- Task brief: What lines in this listing contain the string "screenshot"? Report each one by copying it.
START Dataset extract
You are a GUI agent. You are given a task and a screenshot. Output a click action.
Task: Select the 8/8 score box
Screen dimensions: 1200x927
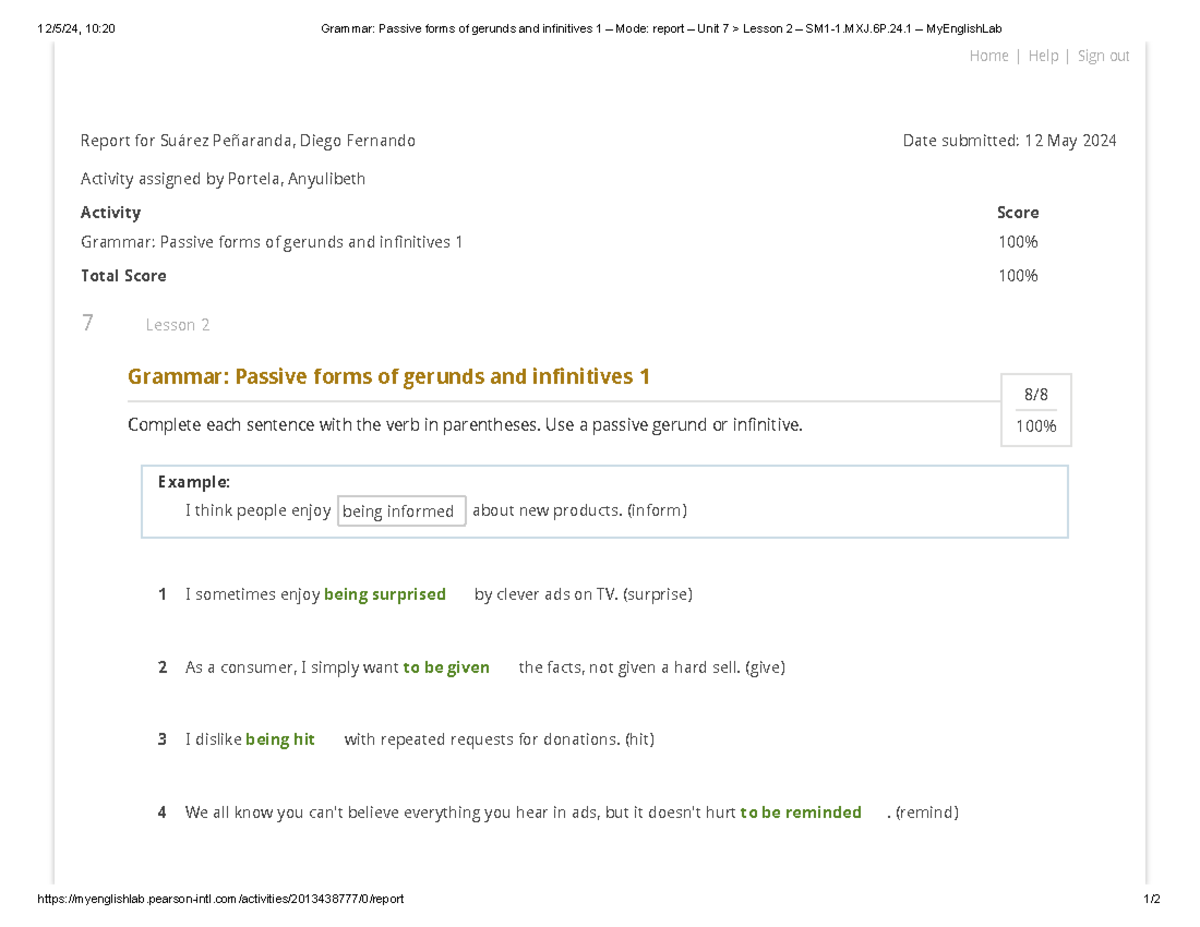click(1037, 394)
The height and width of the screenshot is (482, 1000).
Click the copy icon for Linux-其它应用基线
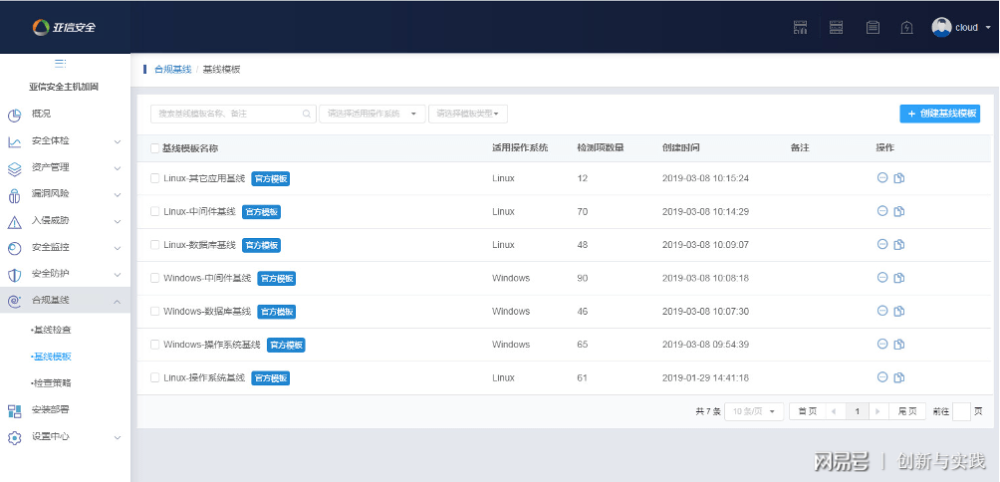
END Dataset extract
- Exercise answer:
You are a GUI agent. You are given a task and a screenshot. Output a click action.
The height and width of the screenshot is (482, 1000).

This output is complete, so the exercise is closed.